(Pixel coordinate grounding data)
--
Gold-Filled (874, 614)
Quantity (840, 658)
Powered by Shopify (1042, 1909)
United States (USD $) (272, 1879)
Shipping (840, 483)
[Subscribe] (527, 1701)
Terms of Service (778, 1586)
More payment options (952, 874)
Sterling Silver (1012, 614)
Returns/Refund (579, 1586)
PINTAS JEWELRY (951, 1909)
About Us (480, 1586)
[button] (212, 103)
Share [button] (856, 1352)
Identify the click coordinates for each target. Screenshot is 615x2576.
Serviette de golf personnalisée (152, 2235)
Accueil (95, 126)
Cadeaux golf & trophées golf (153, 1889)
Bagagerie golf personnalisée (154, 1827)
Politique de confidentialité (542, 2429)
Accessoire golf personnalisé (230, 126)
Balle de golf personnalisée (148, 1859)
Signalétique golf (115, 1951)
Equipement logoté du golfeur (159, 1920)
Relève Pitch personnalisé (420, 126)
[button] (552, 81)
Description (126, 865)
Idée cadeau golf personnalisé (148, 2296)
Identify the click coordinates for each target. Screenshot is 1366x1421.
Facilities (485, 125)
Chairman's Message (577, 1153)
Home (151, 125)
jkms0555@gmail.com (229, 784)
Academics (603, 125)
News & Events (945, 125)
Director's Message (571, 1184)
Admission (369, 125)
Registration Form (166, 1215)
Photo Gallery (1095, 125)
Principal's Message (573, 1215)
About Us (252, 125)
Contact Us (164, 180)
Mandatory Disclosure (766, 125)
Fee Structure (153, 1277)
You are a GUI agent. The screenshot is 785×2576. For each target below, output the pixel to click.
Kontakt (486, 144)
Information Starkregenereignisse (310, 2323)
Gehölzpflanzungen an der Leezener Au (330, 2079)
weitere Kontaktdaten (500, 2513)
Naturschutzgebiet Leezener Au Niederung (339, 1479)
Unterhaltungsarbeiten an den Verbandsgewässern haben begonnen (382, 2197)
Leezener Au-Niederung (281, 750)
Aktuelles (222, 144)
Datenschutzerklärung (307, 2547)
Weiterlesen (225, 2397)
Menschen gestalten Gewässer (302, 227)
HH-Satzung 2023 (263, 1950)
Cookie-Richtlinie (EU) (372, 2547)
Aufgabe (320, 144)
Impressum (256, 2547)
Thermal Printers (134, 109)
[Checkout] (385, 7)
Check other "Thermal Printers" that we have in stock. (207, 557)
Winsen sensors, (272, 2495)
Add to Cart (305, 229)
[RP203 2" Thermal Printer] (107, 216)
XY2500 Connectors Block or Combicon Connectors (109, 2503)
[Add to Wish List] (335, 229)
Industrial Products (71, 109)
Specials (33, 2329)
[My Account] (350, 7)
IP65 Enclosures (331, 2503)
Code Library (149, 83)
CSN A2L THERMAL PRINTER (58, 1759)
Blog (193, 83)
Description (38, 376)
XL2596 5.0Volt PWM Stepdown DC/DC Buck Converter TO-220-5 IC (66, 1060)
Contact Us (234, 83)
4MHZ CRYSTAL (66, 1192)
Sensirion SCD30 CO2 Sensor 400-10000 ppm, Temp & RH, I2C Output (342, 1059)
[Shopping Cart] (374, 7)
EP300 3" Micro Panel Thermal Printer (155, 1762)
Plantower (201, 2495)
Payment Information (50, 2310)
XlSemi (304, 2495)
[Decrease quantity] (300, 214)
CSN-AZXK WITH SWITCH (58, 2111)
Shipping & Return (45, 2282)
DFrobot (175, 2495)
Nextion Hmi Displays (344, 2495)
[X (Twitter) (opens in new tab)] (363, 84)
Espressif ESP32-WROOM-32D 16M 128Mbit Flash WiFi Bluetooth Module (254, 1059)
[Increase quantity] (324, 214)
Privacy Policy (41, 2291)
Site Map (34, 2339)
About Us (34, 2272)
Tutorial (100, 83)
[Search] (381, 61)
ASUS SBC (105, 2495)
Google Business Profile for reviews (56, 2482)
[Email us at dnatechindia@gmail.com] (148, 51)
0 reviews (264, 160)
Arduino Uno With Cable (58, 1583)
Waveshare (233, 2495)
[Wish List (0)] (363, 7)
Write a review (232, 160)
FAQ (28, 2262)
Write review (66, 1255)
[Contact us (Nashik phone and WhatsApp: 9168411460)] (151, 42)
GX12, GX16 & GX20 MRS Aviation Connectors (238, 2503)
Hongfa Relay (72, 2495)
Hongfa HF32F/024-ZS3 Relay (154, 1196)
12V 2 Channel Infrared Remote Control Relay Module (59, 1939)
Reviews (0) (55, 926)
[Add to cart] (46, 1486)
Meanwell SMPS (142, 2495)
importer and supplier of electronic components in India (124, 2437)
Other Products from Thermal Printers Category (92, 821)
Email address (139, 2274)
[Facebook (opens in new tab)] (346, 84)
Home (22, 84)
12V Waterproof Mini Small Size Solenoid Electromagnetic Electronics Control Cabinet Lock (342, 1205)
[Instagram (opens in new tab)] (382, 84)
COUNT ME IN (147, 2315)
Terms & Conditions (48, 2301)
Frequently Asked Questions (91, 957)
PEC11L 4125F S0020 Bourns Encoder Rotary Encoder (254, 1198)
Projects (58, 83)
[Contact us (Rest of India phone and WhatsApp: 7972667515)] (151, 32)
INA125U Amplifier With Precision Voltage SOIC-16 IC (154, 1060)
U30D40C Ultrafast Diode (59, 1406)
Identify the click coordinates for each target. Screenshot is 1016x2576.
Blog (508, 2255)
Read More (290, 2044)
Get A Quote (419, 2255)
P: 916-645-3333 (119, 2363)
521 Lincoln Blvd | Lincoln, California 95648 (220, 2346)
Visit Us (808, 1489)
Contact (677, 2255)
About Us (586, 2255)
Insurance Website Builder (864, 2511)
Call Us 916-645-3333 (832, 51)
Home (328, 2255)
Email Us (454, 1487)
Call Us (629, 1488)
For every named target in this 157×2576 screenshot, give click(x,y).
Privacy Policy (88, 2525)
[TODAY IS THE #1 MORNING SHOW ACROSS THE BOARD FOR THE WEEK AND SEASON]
--
Work instruction
Output the records in full. Match them exactly.

Expected output
Gold-Filled (874, 614)
Quantity (840, 658)
Powered by Shopify (1042, 1909)
United States (USD $) (272, 1879)
Shipping (840, 483)
[Subscribe] (527, 1701)
Terms of Service (778, 1586)
More payment options (952, 874)
Sterling Silver (1012, 614)
Returns/Refund (579, 1586)
PINTAS JEWELRY (951, 1909)
About Us (480, 1586)
[button] (212, 103)
Share [button] (856, 1352)
Identify the click coordinates for each target. Screenshot is 615x2576.
Serviette de golf personnalisée (152, 2235)
Accueil (95, 126)
Cadeaux golf & trophées golf (153, 1889)
Bagagerie golf personnalisée (154, 1827)
Politique de confidentialité (542, 2429)
Accessoire golf personnalisé (230, 126)
Balle de golf personnalisée (148, 1859)
Signalétique golf (115, 1951)
Equipement logoté du golfeur (159, 1920)
Relève Pitch personnalisé (420, 126)
[button] (552, 81)
Description (126, 865)
Idée cadeau golf personnalisé (148, 2296)
Identify the click coordinates for each target. Screenshot is 1366x1421.
Facilities (485, 125)
Chairman's Message (577, 1153)
Home (151, 125)
jkms0555@gmail.com (229, 784)
Academics (603, 125)
News & Events (945, 125)
Director's Message (571, 1184)
Admission (369, 125)
Registration Form (166, 1215)
Photo Gallery (1095, 125)
Principal's Message (573, 1215)
About Us (252, 125)
Contact Us (164, 180)
Mandatory Disclosure (766, 125)
Fee Structure (153, 1277)
You are a GUI agent. The screenshot is 785×2576. For each target below, output the pixel to click.
Kontakt (486, 144)
Information Starkregenereignisse (310, 2323)
Gehölzpflanzungen an der Leezener Au (330, 2079)
weitere Kontaktdaten (500, 2513)
Naturschutzgebiet Leezener Au Niederung (339, 1479)
Unterhaltungsarbeiten an den Verbandsgewässern haben begonnen (382, 2197)
Leezener Au-Niederung (281, 750)
Aktuelles (222, 144)
Datenschutzerklärung (307, 2547)
Weiterlesen (225, 2397)
Menschen gestalten Gewässer (302, 227)
HH-Satzung 2023 (263, 1950)
Cookie-Richtlinie (EU) (372, 2547)
Aufgabe (320, 144)
Impressum (256, 2547)
Thermal Printers (134, 109)
[Checkout] (385, 7)
Check other "Thermal Printers" that we have in stock. (207, 557)
Winsen sensors, (272, 2495)
Add to Cart (305, 229)
[RP203 2" Thermal Printer] (107, 216)
XY2500 Connectors Block or Combicon Connectors (109, 2503)
[Add to Wish List] (335, 229)
Industrial Products (71, 109)
Specials (33, 2329)
[My Account] (350, 7)
IP65 Enclosures (331, 2503)
Code Library (149, 83)
CSN A2L THERMAL PRINTER (58, 1759)
Blog (193, 83)
Description (38, 376)
XL2596 5.0Volt PWM Stepdown DC/DC Buck Converter TO-220-5 IC (66, 1060)
Contact Us (234, 83)
4MHZ CRYSTAL (66, 1192)
Sensirion SCD30 CO2 Sensor 400-10000 ppm, Temp & RH, I2C Output (342, 1059)
[Shopping Cart] (374, 7)
EP300 3" Micro Panel Thermal Printer (155, 1762)
Plantower (201, 2495)
Payment Information (50, 2310)
XlSemi (304, 2495)
[Decrease quantity] (300, 214)
CSN-AZXK WITH SWITCH (58, 2111)
Shipping & Return (45, 2282)
DFrobot (175, 2495)
Nextion Hmi Displays (344, 2495)
[X (Twitter) (opens in new tab)] (363, 84)
Espressif ESP32-WROOM-32D 16M 128Mbit Flash WiFi Bluetooth Module (254, 1059)
[Increase quantity] (324, 214)
Privacy Policy (41, 2291)
Site Map (34, 2339)
About Us (34, 2272)
Tutorial (100, 83)
[Search] (381, 61)
ASUS SBC (105, 2495)
Google Business Profile for reviews (56, 2482)
[Email us at dnatechindia@gmail.com] (148, 51)
0 reviews (264, 160)
Arduino Uno With Cable (58, 1583)
Waveshare (233, 2495)
[Wish List (0)] (363, 7)
Write a review (232, 160)
FAQ (28, 2262)
Write review (66, 1255)
[Contact us (Nashik phone and WhatsApp: 9168411460)] (151, 42)
GX12, GX16 & GX20 MRS Aviation Connectors (238, 2503)
Hongfa Relay (72, 2495)
Hongfa HF32F/024-ZS3 Relay (154, 1196)
12V 2 Channel Infrared Remote Control Relay Module (59, 1939)
Reviews (0) (55, 926)
[Add to cart] (46, 1486)
Meanwell SMPS (142, 2495)
importer and supplier of electronic components in India (124, 2437)
Other Products from Thermal Printers Category (92, 821)
Email address (139, 2274)
[Facebook (opens in new tab)] (346, 84)
Home (22, 84)
12V Waterproof Mini Small Size Solenoid Electromagnetic Electronics Control Cabinet Lock (342, 1205)
[Instagram (opens in new tab)] (382, 84)
COUNT ME IN (147, 2315)
Terms & Conditions (48, 2301)
Frequently Asked Questions (91, 957)
PEC11L 4125F S0020 Bourns Encoder Rotary Encoder (254, 1198)
Projects (58, 83)
[Contact us (Rest of India phone and WhatsApp: 7972667515)] (151, 32)
INA125U Amplifier With Precision Voltage SOIC-16 IC (154, 1060)
U30D40C Ultrafast Diode (59, 1406)
Identify the click coordinates for each target. Screenshot is 1016x2576.
Blog (508, 2255)
Read More (290, 2044)
Get A Quote (419, 2255)
P: 916-645-3333 (119, 2363)
521 Lincoln Blvd | Lincoln, California 95648 (220, 2346)
Visit Us (808, 1489)
Contact (677, 2255)
About Us (586, 2255)
Insurance Website Builder (864, 2511)
Call Us 916-645-3333 (832, 51)
Home (328, 2255)
Email Us (454, 1487)
Call Us (629, 1488)
For every named target in this 157×2576 screenshot, give click(x,y).
Privacy Policy (88, 2525)
[TODAY IS THE #1 MORNING SHOW ACROSS THE BOARD FOR THE WEEK AND SEASON]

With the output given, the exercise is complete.